Work to be completed:
Every line below needs to be transcribed without alteration, and no image may be carried over.

Provided records:
╔══

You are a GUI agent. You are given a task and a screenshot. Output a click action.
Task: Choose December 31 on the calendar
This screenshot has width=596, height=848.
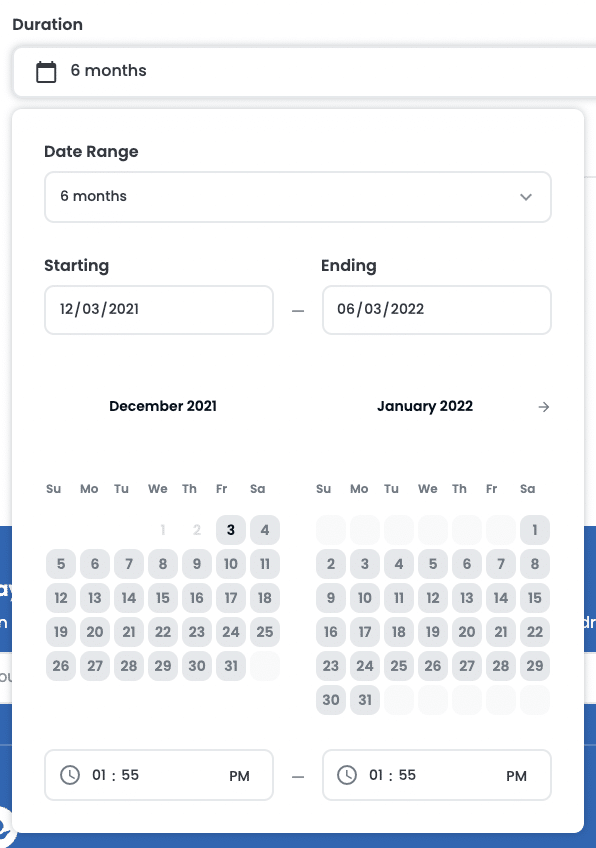coord(231,666)
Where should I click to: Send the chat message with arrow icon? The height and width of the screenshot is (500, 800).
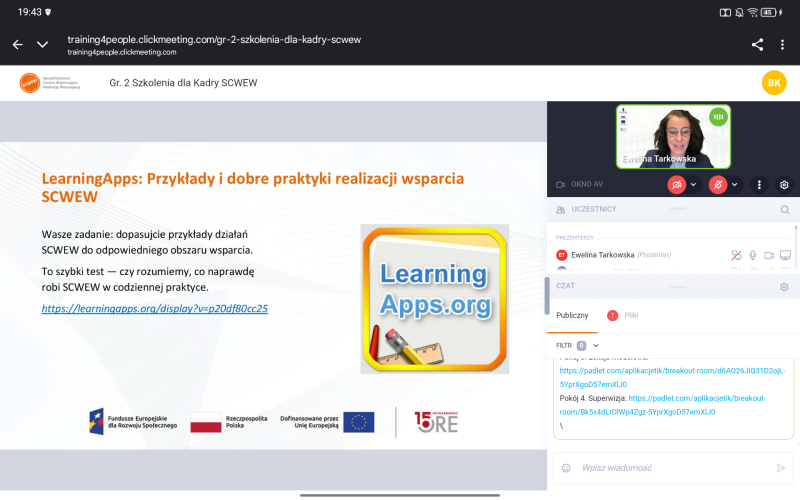tap(781, 467)
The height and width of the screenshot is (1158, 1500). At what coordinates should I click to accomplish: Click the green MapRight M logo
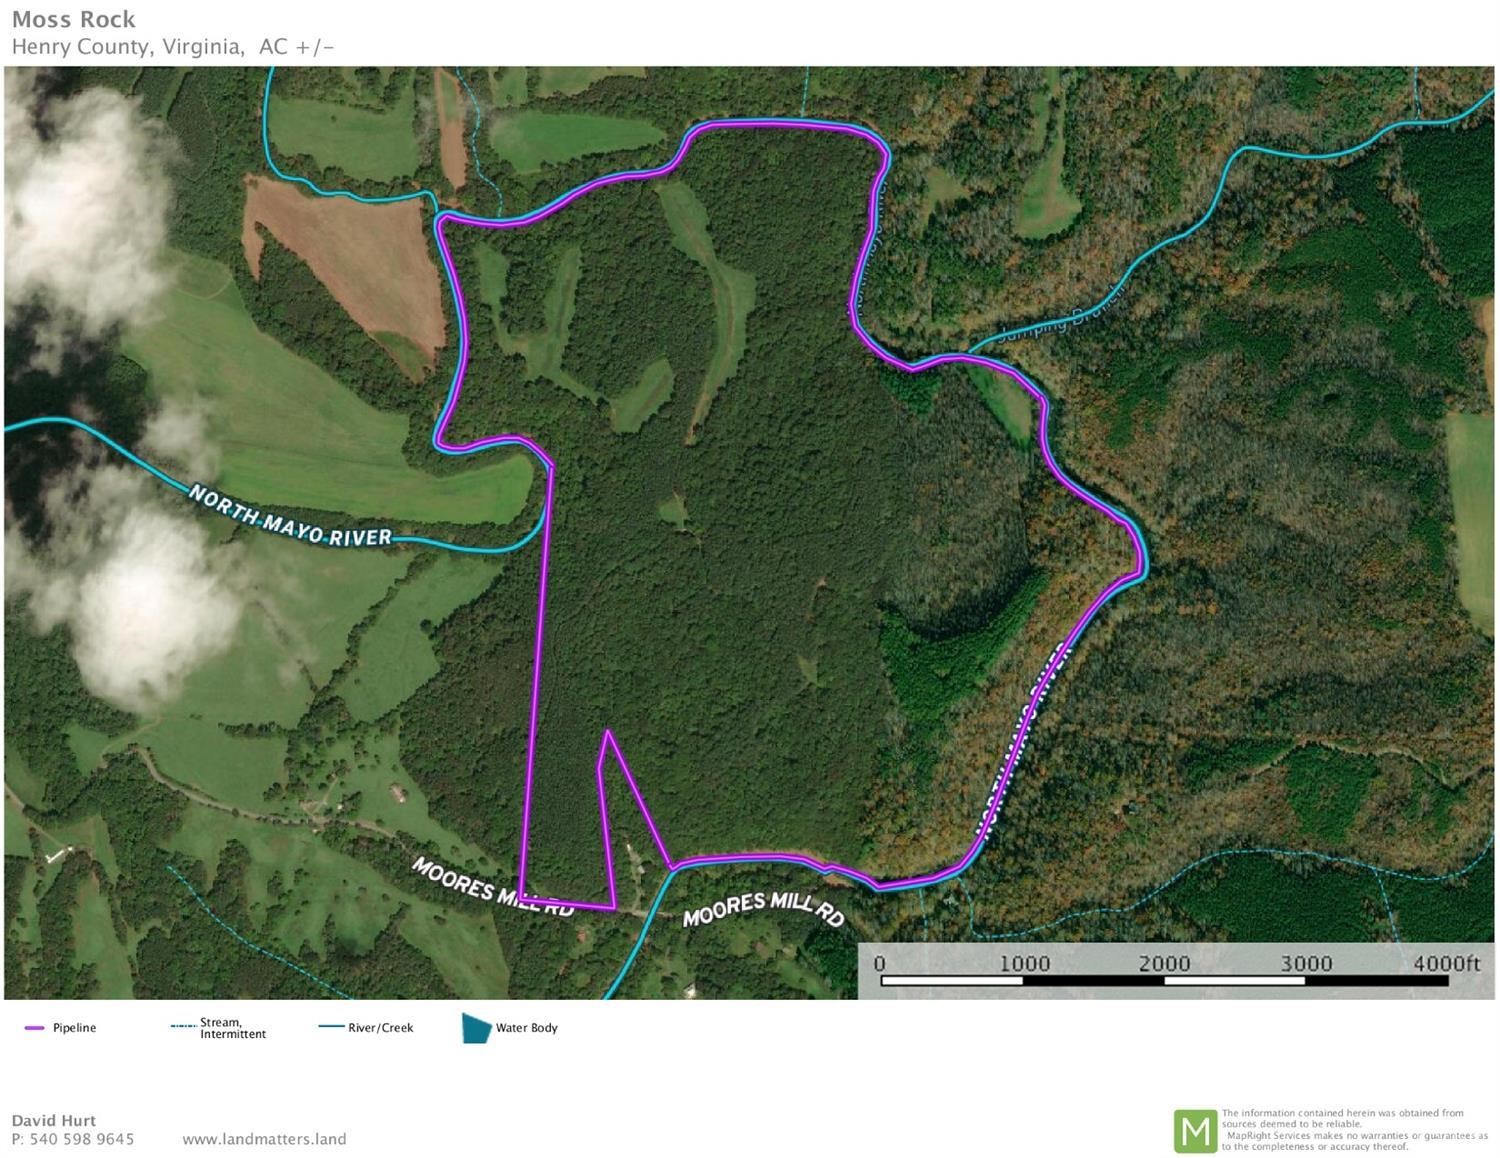(x=1195, y=1131)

╚══

Response to the task:
You are a GUI agent. You are given a task and a screenshot. Output a click action.
Task: Choose December 31 on the calendar
This screenshot has width=596, height=848.
coord(231,666)
Where should I click to: Send the chat message with arrow icon? The height and width of the screenshot is (500, 800).
tap(781, 467)
The height and width of the screenshot is (1158, 1500). At what coordinates should I click to accomplish: Click the green MapRight M logo
(x=1195, y=1131)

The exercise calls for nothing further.